Hello,now I have happened the same problem,and Idon't konw how to solve it,may you send your webService class to me and tell me how you use it to solve the problem,Please,thank you so much!

FangfangFangfang

My Email address is yangfangmeister@gmail.com and My name is Alex.  thank you!

RamboRambo

Even i am facing the same issue...Well I have an CSV file as my attachment and I am trying to have the values in the excel sheet as values in my fields...

 

Kindly suggest me a suitable solution.

CazoomiCazoomi

Is there any resolution to this error on this thread?

 

~Clint

@cazoomi

devisfundevisfun

The only resolution I can come up with is forcing the document to be UTF-8, then opening it back up to see what the invalid characters are.

 

My issue was a CSV file with seemingly innocent text-only characters on it throwing that error.  I opened the file up in Excel, saved it as a .txt file, opened that file up in Notepad++, used the Encoding menu function Convert to UTF-8 without BOM (not sure why that choice, but it worked), saved it, and opened it back up in Excel.  There were extraneous characters next to some email addresses, and when I deleted them and tried it again I didn't get the error.

 

Good luck.

Sumit Vakil.ax1203Sumit Vakil.ax1203

I ran into the same problem recently.

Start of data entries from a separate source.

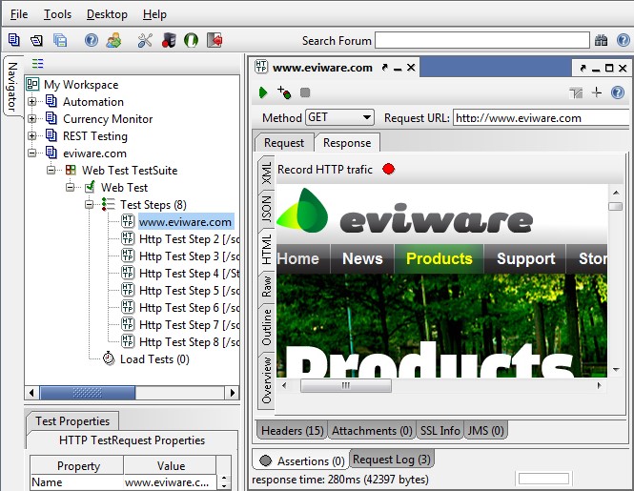Screen dimensions: 634x491
Task: Click the loadUI green circle toolbar icon
Action: click(x=191, y=40)

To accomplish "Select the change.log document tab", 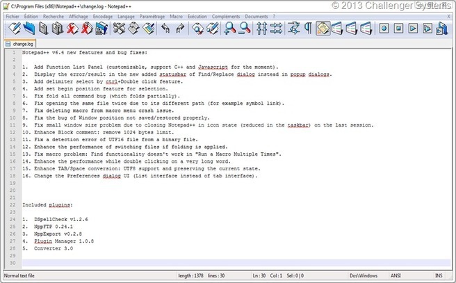I will pos(22,43).

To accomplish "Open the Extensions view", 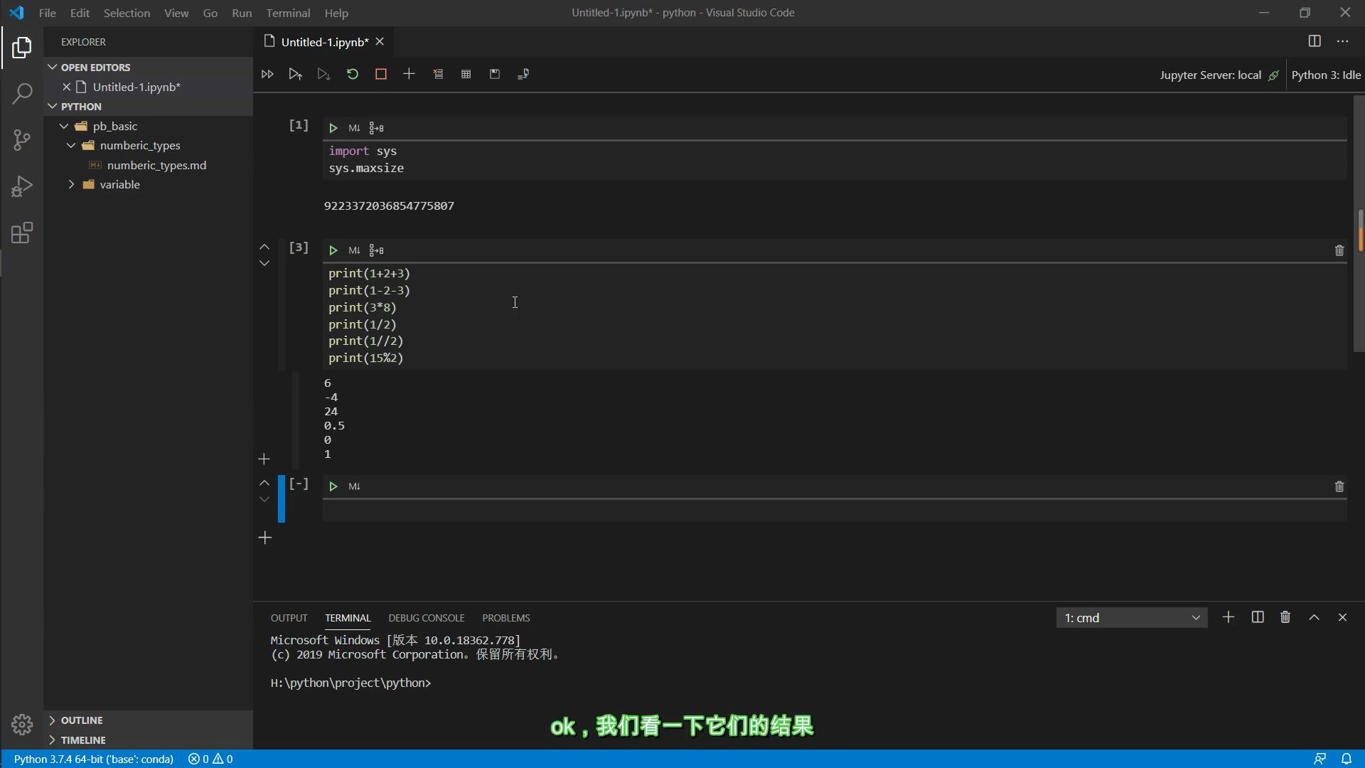I will (22, 232).
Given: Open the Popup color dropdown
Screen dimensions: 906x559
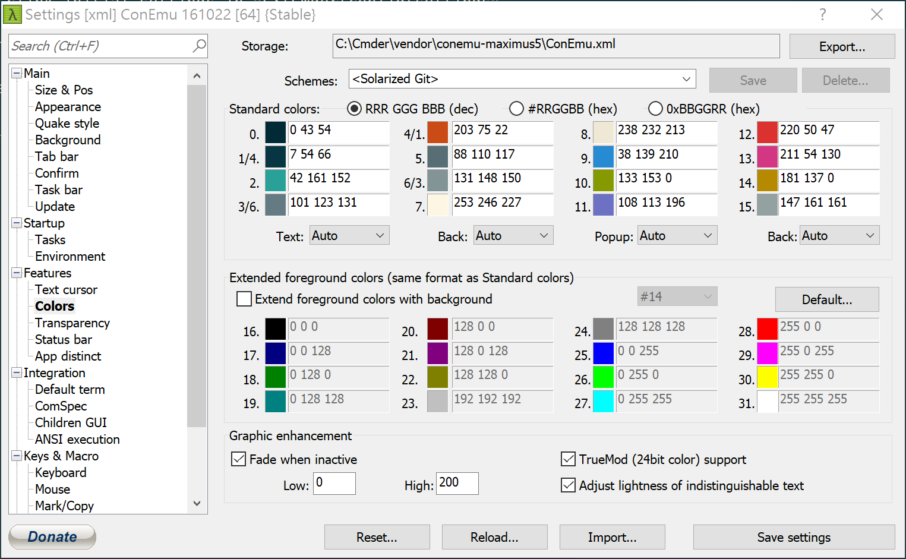Looking at the screenshot, I should click(677, 235).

After some debugging, I found out that the CSV file I was trying to upload had one field with a non-breaking space (Hex A0) character at the end of it. The presence of this character was causing me to get the "BLOB is not a valid UTF-8 string" error.

 

This character looks like any other whitespace, so you can't spot it easily. Using Excel functions such as trim, clean, etc. don't remove the character either. You have to use the substitute function:

=SUBSTITUTE(A1,CHAR(160),"")

 

Once I cleaned up my file with this function and saved it again, the problem went away.

 

Regards,

 

Sumit

Jia HuJia Hu
Body of Document is in type: base64
Use following:
Document d = [select id, body from document limit 1];
String strBody = EncodingUtil.base64Encode( d.body );
This was selected as the best answer
sanjayrs23sanjayrs23

Thanks for this tricky bit. It was helpful. I just opened the same csv file in Notepad++ and the applied "Convert to UTF-8 Without BOM" and tried uploading again and it worked well.

sambasamba

My friends, If you have solved this issue, please tell me. Thanks.

 

My Email: samba.gao@hotmail.com

csreddy7799csreddy7799

This code is not working with Word document. How to convert word doc body into string?